A escolha por realizar a análise a partir dessa metodologia provém justamente da
possibilidade de mesclarmos bases teóricas oriundas da análise de conteúdo e da análise
do discurso. Acredito que a realização da análise por intermédio dos aportes teóricos e
metodológico apresentados poderá trazer respostas quanto às indagações que foram
levantadas, sobre a forma como essas seções interpretam e propõem sentido para as
reproduções de pinturas utilizadas, e a forma como esses saberes artísticos,
apresentado pelas próprias seções, são articulados com os conteúdos históricos
abordados nos capítulos em que se encontram inseridas.
CONSIDERAÇÕES FINAIS
Em razão da presente investigação se encontrar em andamento, optei por
apresentar os interesses e indagações que me estimulam a empreender pesquisas em
livros didáticos de História.

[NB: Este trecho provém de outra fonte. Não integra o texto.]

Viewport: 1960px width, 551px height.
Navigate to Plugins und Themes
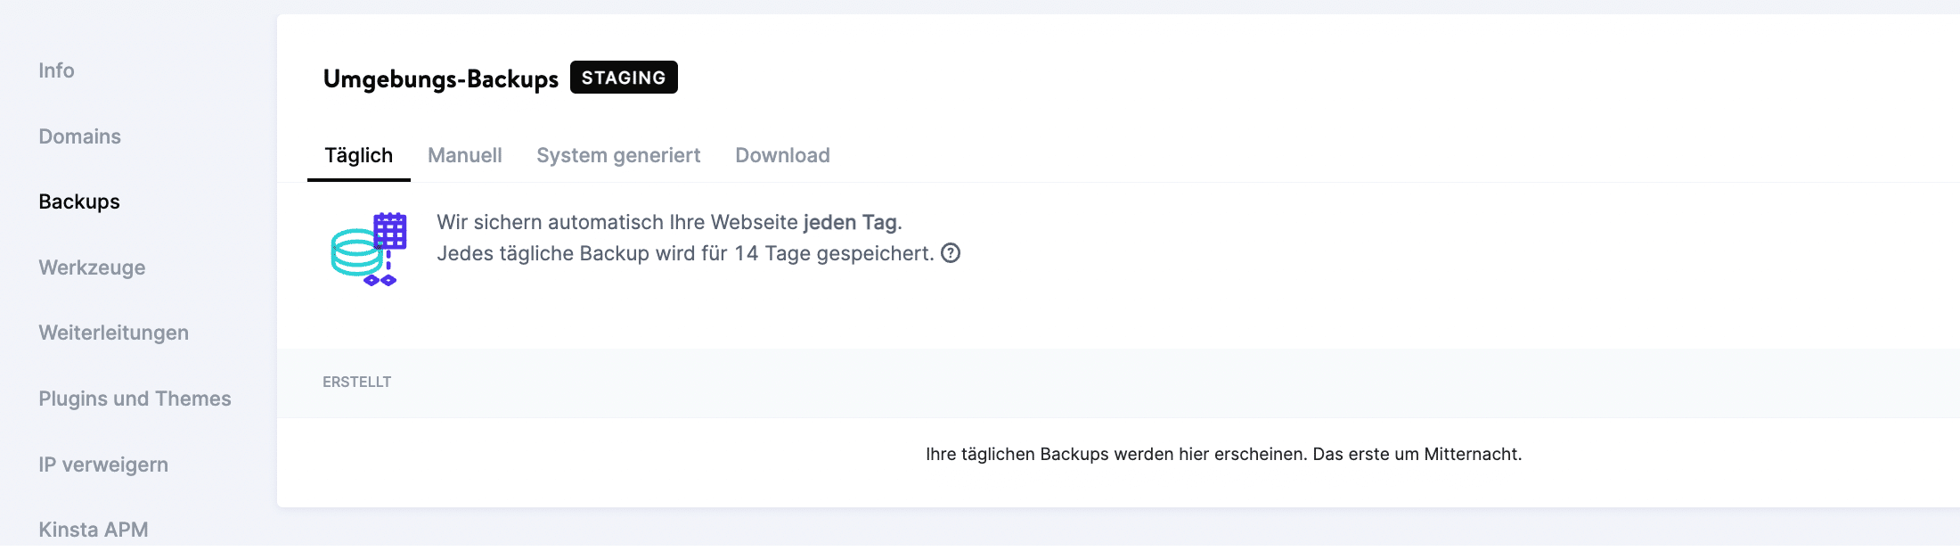point(135,399)
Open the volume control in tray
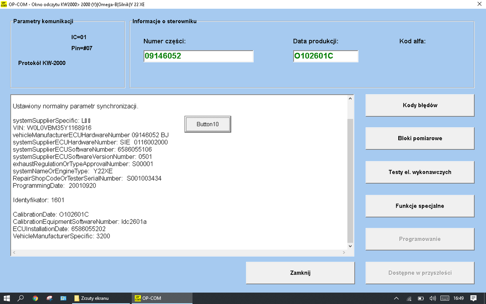 [x=432, y=298]
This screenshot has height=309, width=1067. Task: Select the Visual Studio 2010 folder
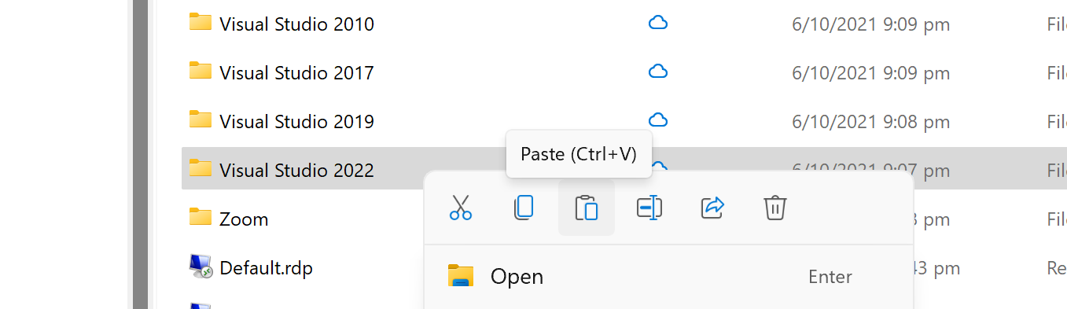click(296, 24)
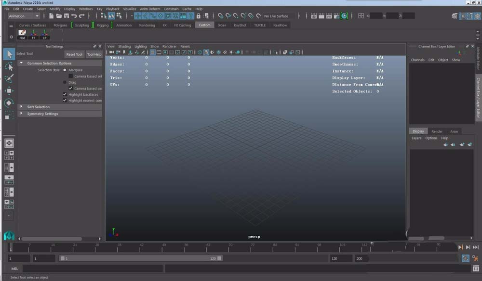482x281 pixels.
Task: Click the Hist shelf icon
Action: 22,35
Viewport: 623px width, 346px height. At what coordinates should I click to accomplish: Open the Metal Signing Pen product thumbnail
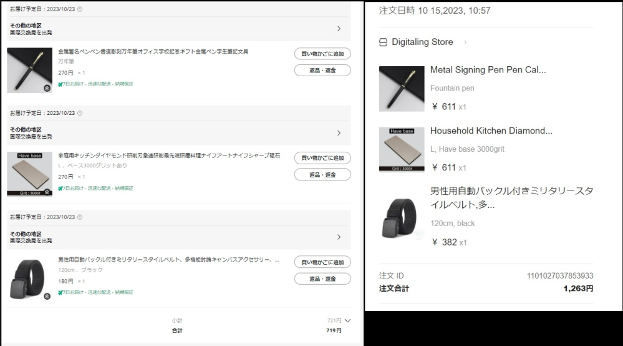click(402, 89)
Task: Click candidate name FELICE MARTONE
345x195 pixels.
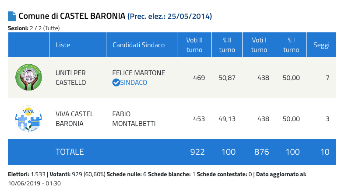Action: click(x=139, y=73)
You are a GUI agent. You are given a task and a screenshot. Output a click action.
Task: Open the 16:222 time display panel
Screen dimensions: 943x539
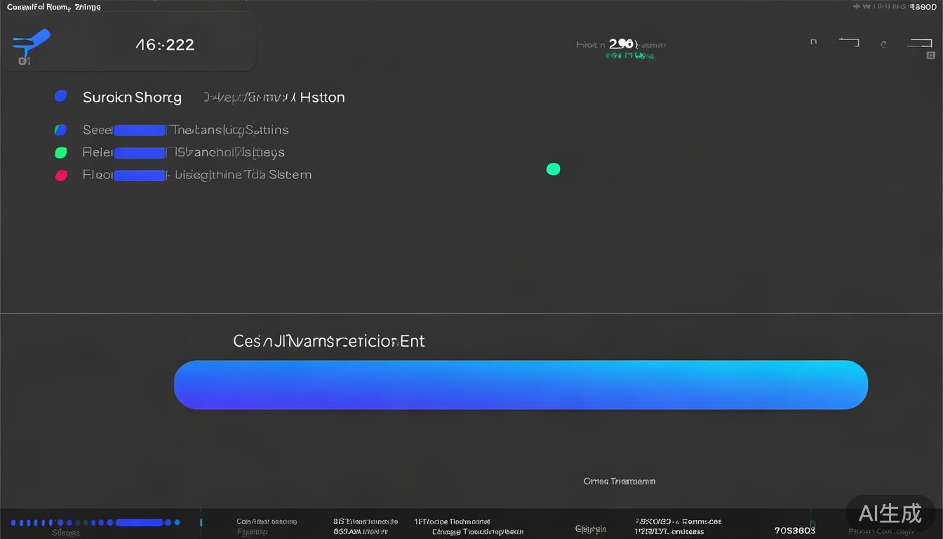pos(165,45)
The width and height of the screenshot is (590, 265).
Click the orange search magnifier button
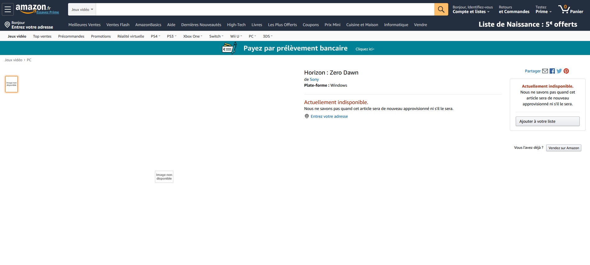pos(441,9)
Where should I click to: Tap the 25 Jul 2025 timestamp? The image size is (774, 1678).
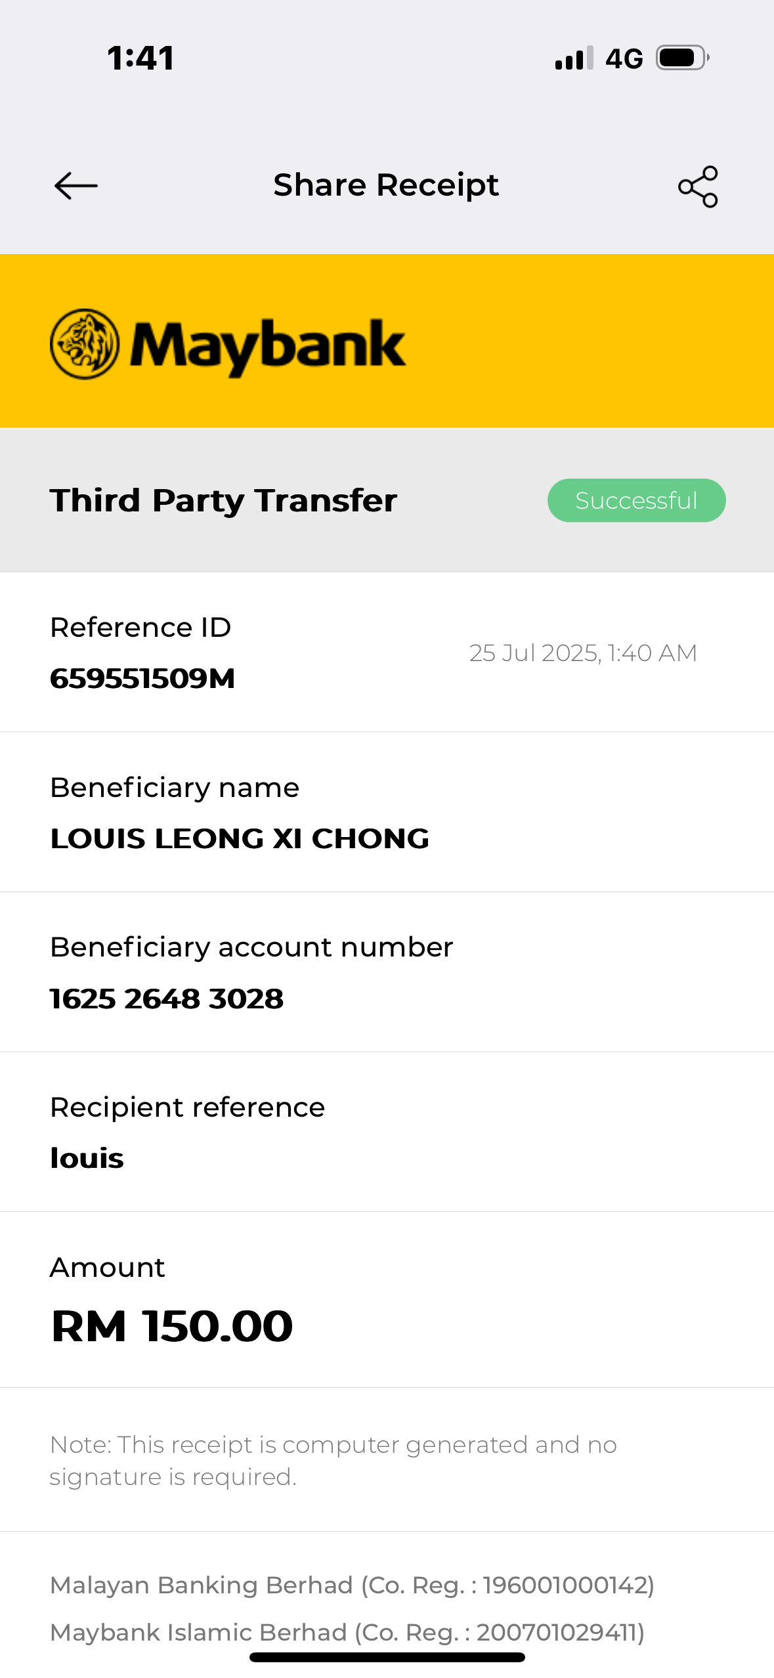(x=583, y=653)
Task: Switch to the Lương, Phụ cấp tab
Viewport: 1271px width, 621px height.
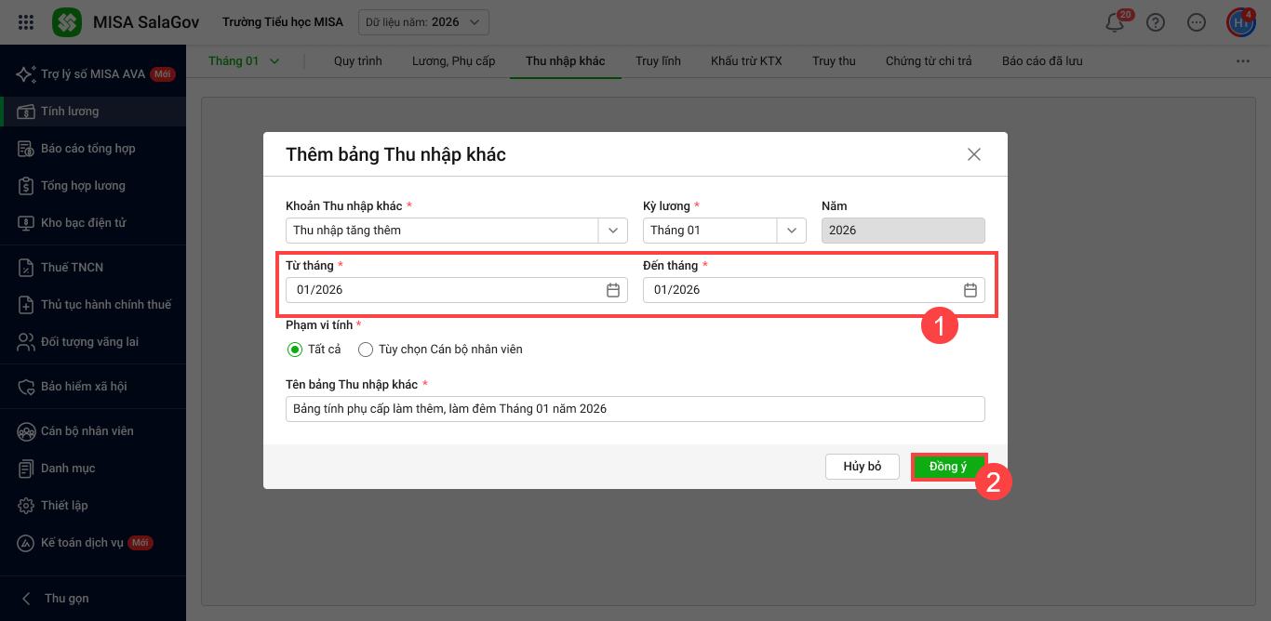Action: click(x=453, y=61)
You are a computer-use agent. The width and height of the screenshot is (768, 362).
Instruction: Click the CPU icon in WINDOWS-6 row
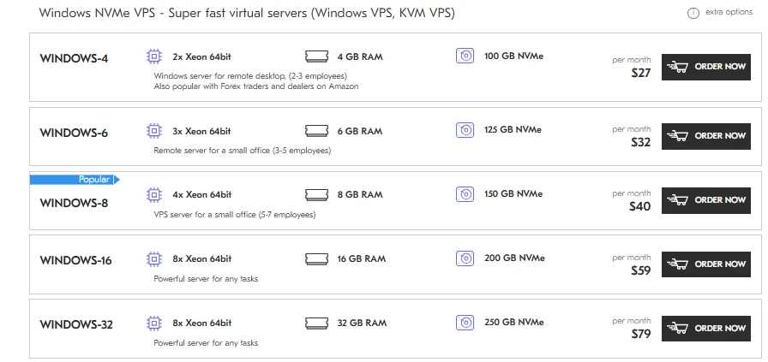154,132
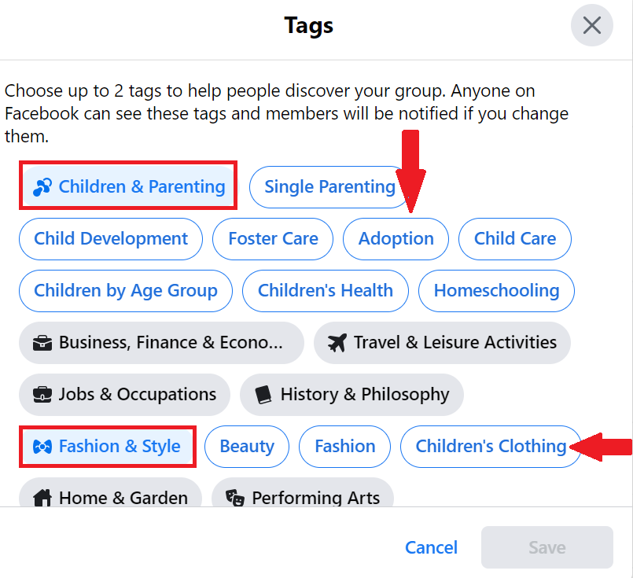
Task: Select the Single Parenting tag
Action: (x=329, y=187)
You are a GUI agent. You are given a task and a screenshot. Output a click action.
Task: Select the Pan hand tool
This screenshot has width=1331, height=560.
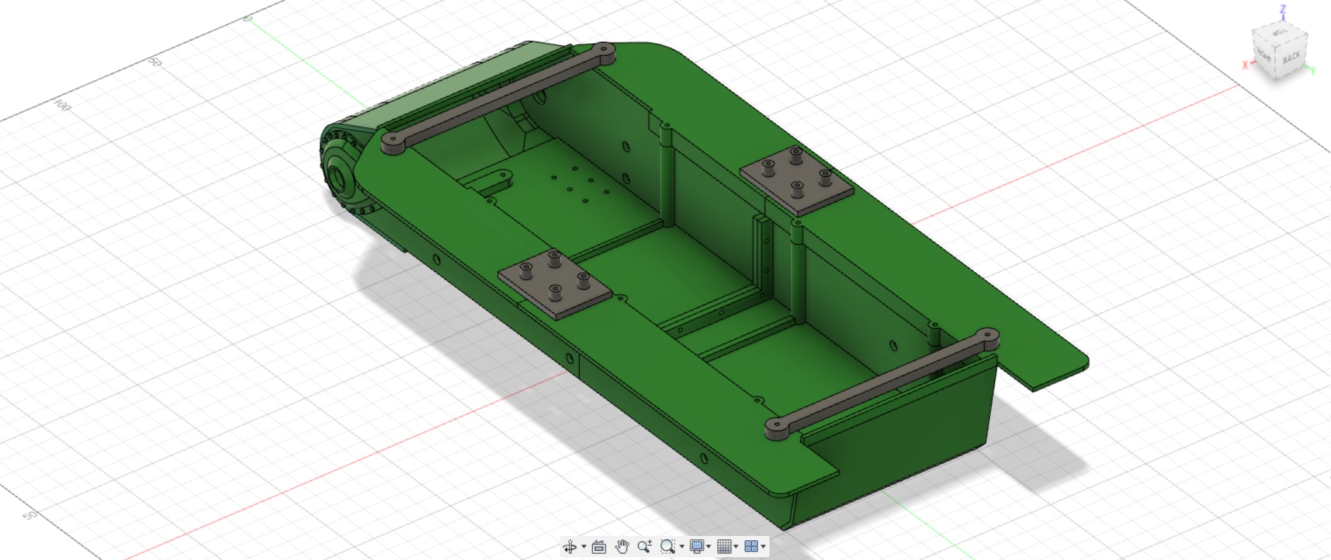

Ao me debruçar nestes materiais pedagógicos, busco
compreender, dentre tantas possibilidades existentes, as relações estabelecidas entre
História e Imagem, e nesse caso em especial, entre o Ensino de História e a História da
Arte. As reproduções de pinturas trazidas pelas seções Olho Vivo (2014) e Análise de
Imagem (2015) são utilizadas nos livros didáticos História em Movimento (AZEVEDO;
SERIACOPI, 2014) e Oficina de História (CAMPOS; CLARO, 2015), respectivamente, para a
proposição de conhecimento histórico. Tais reproduções não são apresentadas nessas
seções a partir do discurso do campo da História da Arte ou da História, mas sim a
partir do campo do Ensino de História. É exatamente nesse ponto que reside meu
interesse: investigar os modos pelos quais o Ensino de História, enquanto área do saber,
se apropria dessas reproduções de pintura, constituindo um conhecimento histórico e
artístico próprio e muito particular sobre essas fontes visuais.